Here’s an alternative view of this question:


This diagram specifies a plausible mechanism for producing data that shows a wage gap. To put it another way, this is a model of the data generation process. It specifies causal effects different factors have on each other (gender causes discrimination which causes a wage gap).

Because “discrimination” isn’t really measurable in the traditional sense, it’s unobservable, which is why I colored it lighter. Instead, to answer this question, sociologists measure the correlation between the two observable variables in this diagram, gender and wage. Doing this shows show that women on aggregate make 82% of men.
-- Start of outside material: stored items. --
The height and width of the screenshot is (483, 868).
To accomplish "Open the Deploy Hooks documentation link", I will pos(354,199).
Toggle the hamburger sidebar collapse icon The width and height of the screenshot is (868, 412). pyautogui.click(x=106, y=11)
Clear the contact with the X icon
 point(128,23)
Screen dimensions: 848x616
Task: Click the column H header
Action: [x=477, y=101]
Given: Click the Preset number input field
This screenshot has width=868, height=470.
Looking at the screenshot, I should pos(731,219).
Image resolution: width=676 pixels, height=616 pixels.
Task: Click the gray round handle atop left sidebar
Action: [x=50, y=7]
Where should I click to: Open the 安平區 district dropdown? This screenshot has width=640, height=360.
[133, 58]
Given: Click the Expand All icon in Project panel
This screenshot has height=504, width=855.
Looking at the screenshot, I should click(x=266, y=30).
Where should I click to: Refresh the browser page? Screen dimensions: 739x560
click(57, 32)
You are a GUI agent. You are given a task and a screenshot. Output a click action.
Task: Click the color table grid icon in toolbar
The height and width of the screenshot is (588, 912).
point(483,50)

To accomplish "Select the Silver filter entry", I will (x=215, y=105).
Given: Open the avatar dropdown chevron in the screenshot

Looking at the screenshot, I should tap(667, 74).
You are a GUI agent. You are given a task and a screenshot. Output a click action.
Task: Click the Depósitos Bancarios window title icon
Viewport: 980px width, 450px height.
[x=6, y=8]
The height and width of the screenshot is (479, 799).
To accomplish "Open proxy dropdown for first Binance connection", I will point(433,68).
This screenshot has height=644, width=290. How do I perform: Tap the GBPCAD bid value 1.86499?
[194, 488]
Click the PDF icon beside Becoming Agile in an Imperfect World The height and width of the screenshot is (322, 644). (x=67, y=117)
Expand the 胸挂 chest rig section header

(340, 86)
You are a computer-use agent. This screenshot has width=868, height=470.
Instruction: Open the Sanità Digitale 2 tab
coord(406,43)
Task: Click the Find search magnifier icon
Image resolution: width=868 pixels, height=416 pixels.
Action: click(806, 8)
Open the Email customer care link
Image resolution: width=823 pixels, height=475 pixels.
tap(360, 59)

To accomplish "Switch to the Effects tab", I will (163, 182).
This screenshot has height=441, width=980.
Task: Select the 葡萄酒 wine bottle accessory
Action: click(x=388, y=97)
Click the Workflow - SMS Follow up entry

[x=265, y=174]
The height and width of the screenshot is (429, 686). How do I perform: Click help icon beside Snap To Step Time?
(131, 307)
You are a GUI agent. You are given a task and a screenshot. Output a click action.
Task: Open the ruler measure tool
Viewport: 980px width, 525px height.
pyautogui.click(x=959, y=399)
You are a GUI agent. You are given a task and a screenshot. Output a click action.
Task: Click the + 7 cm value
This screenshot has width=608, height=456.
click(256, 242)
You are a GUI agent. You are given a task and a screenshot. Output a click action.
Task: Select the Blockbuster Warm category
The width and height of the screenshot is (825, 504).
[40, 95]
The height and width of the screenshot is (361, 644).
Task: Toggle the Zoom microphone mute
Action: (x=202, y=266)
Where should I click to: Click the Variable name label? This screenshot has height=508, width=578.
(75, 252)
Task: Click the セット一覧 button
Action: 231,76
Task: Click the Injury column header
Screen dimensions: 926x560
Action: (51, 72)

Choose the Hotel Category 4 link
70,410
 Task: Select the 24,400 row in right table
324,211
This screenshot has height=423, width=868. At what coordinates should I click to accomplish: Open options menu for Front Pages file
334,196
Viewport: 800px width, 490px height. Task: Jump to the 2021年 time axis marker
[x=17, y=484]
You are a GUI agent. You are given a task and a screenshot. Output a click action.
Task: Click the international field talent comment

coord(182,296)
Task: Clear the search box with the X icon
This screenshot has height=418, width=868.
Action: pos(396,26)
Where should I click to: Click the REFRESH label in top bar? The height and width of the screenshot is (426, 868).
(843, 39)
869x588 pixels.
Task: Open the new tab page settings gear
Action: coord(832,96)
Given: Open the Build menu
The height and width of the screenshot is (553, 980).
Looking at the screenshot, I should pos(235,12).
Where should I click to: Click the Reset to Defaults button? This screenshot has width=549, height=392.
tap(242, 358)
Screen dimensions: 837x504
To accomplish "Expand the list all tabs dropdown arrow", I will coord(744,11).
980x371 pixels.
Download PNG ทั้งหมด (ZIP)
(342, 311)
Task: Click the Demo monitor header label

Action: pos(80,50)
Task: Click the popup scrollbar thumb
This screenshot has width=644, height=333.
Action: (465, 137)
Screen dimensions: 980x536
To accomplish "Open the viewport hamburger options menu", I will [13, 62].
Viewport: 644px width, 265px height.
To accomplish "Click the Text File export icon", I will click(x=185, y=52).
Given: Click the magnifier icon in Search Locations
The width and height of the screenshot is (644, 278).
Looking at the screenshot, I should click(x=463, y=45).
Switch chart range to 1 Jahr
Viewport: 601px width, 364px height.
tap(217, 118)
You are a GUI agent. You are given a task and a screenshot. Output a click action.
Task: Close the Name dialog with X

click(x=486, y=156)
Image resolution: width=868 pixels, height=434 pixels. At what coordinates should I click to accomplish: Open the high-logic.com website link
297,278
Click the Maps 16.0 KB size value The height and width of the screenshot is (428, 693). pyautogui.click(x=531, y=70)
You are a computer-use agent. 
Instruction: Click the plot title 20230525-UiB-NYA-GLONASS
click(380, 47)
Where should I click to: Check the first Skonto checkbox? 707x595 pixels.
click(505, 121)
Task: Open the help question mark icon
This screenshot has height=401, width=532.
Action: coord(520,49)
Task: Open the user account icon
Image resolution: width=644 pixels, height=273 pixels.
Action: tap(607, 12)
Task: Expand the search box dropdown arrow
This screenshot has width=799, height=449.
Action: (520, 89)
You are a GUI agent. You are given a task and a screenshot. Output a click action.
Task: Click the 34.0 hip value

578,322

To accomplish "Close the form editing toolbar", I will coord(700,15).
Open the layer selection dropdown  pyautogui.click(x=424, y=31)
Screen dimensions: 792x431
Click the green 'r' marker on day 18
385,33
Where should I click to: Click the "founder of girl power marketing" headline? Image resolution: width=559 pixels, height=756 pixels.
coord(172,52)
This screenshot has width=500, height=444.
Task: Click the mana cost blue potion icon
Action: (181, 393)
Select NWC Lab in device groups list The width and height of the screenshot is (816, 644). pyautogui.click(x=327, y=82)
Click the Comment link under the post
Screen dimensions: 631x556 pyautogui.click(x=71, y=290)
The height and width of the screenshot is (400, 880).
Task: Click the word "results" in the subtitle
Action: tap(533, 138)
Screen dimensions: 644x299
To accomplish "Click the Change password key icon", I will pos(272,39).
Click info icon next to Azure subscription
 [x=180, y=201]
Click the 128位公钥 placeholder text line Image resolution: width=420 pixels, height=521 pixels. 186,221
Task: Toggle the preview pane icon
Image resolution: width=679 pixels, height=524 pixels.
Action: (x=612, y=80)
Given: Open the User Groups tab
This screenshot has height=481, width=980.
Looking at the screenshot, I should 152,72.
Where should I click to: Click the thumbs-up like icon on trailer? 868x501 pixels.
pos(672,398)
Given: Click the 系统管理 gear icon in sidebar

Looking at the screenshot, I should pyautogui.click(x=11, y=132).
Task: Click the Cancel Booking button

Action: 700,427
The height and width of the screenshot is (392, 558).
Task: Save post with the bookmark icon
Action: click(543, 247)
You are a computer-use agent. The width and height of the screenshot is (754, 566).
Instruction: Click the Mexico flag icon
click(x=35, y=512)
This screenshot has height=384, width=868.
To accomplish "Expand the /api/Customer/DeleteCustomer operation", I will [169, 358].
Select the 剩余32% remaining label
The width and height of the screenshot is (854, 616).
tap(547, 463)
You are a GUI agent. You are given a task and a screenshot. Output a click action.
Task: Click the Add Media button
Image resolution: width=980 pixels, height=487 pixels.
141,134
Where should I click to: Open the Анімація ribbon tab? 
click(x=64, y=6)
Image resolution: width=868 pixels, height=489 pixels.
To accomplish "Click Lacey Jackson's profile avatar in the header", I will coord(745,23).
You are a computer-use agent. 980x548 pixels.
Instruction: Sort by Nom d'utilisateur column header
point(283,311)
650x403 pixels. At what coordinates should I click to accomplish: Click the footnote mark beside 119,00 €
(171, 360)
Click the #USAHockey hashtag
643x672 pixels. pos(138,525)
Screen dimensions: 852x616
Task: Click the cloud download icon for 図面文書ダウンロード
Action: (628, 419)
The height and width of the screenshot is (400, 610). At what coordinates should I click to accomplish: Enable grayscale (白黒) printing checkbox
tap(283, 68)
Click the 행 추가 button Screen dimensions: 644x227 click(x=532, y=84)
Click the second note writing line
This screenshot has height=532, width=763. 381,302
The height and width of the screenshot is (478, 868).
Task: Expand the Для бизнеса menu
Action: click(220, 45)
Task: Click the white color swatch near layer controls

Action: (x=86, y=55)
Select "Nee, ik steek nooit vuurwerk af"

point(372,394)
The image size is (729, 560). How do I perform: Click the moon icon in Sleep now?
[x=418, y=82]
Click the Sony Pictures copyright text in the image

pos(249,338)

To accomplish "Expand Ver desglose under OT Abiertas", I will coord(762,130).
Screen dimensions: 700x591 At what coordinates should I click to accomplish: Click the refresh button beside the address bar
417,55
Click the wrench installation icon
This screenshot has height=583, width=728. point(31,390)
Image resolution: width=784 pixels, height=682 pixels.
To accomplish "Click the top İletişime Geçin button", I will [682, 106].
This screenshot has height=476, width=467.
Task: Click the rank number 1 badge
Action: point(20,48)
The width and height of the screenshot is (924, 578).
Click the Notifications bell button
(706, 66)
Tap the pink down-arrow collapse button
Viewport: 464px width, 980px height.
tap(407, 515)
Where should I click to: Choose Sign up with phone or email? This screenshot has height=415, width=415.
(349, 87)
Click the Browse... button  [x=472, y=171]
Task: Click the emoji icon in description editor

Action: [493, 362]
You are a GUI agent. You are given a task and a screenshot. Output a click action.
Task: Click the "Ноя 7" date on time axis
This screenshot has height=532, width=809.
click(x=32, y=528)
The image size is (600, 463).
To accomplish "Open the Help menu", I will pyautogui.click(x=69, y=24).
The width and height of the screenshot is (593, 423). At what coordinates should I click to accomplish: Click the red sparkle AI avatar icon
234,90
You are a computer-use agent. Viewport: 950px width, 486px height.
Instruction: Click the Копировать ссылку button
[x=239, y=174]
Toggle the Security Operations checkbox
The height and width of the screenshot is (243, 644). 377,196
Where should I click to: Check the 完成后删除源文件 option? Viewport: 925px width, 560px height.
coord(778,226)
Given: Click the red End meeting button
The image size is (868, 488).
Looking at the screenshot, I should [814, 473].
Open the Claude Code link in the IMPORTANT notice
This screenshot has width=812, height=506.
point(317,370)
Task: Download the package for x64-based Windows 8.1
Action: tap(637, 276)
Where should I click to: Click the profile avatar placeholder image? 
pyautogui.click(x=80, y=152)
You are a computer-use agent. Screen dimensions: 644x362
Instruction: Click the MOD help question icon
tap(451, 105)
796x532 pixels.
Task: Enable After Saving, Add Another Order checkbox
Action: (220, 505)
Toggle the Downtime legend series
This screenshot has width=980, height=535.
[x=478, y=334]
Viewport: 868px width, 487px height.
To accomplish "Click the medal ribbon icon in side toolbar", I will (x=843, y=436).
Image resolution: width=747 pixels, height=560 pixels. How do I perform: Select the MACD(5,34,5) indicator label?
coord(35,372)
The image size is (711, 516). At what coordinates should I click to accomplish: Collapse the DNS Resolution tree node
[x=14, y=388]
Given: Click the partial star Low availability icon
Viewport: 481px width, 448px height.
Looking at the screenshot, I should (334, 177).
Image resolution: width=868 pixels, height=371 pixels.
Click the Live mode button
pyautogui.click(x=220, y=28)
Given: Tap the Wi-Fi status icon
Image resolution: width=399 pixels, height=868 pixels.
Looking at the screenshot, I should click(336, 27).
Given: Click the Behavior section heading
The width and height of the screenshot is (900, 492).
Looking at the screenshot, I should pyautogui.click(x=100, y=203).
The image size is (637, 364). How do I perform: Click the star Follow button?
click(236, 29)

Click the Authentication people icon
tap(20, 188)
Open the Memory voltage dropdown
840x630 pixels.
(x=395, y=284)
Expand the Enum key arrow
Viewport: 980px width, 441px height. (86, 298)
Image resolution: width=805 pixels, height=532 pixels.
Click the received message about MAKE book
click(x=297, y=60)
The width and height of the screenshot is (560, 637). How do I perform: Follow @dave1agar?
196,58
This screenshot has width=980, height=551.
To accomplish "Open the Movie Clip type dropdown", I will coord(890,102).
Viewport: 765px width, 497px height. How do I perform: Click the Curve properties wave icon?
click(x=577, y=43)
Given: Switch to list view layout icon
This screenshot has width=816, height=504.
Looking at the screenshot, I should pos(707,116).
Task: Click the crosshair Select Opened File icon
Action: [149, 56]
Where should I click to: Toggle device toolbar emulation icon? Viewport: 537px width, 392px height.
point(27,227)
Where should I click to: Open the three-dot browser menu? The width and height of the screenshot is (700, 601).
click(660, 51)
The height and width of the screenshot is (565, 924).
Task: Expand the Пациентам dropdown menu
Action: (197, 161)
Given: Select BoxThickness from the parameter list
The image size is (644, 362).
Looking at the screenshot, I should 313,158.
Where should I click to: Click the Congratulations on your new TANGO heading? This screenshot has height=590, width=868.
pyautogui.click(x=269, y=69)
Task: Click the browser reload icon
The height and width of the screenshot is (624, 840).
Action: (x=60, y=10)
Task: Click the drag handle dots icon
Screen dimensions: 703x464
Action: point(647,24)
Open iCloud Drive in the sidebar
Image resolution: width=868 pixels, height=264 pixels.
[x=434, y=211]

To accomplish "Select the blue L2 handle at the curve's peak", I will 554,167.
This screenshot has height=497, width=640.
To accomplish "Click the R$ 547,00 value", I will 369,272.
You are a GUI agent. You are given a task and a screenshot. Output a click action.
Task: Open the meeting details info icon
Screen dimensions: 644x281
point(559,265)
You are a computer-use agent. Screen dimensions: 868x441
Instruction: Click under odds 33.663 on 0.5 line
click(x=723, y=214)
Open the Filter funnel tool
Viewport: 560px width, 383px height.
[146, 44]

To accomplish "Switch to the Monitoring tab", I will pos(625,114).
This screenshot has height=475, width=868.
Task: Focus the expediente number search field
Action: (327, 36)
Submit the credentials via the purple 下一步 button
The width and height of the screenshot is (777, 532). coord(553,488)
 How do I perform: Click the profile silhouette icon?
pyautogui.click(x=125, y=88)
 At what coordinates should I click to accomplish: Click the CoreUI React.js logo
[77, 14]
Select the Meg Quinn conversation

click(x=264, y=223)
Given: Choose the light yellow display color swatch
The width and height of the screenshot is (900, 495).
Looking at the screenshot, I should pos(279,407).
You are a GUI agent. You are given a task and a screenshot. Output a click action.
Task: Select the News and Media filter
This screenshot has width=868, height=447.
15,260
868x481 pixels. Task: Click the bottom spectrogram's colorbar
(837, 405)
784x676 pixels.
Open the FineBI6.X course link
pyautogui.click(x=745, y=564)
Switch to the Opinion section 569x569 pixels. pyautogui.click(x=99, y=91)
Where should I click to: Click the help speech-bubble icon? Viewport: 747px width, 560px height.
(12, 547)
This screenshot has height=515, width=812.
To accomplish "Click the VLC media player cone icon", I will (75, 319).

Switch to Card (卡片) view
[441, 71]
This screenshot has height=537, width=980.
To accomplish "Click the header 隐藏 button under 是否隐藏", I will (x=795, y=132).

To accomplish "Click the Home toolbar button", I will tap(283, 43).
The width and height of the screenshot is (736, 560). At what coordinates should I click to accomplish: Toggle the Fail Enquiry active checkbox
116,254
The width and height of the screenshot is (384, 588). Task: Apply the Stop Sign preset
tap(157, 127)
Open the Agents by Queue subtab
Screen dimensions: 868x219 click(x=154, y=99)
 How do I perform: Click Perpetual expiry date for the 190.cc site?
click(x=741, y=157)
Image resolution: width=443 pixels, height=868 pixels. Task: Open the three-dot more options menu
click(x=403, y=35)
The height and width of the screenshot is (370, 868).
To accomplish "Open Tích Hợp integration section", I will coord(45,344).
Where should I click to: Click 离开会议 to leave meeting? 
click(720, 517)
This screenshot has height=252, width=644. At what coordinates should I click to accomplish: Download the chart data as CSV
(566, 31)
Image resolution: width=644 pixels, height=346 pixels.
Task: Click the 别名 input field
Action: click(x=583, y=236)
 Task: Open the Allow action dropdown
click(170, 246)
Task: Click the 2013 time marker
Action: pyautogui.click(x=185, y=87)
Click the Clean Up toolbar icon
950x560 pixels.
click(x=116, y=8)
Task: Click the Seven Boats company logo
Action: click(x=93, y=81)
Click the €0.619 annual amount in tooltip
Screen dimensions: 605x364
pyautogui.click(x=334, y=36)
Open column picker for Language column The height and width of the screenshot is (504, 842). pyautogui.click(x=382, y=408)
Wait… Correlation is not Causation?

The fact that there is a wage gap is indisputable, so why is this still an ongoing debate? If you recall from high school statistics: “correlation does not imply causation”.

Sociologist Jordan Peterson was confronted with this fact in an interview about the wage gap. He argued “If you’re a social scientist worth your salt, you never do a univariate analysis”. What he means is that we need to normalize for many factors before concluding that discrimination is the cause for the wage gap. One factor he mentions is occupation. Let’s think about that a bit deeper.

What Dr. Peterson arguing is that perhaps one of the reasons men make more than women is actually due to differences in choices of occupation between men and women. Maybe through a mechanism like this:


This causal diagram suggests a different mechanism than the one we saw earlier. Women tend to choose different occupations than men. These occupations are lower paying. Therefore, women make less than men. The diagram shows both discrimination and occupational choices contribute to the wage gap. In order to quantify how much discrimination contributes, Dr. Peterson argues we need to normalize for occupational choices.

If we do this, we will find that a significant amount of the wage gap “disappears” after normalizing for occupation. Dr. Peterson would perhaps argue that the world behaves more like this:


Where differences in occupational choices contributes much more to the wage gap than discrimination does.

In this case, occupation is a confounder of the question we are trying to answer. It creates a correlation between two variables where no causation exists. These are found everywhere in statistics. For instance, there is a correlation between the amount of milk consumption per capita, and the number of Nobel prizes a country wins.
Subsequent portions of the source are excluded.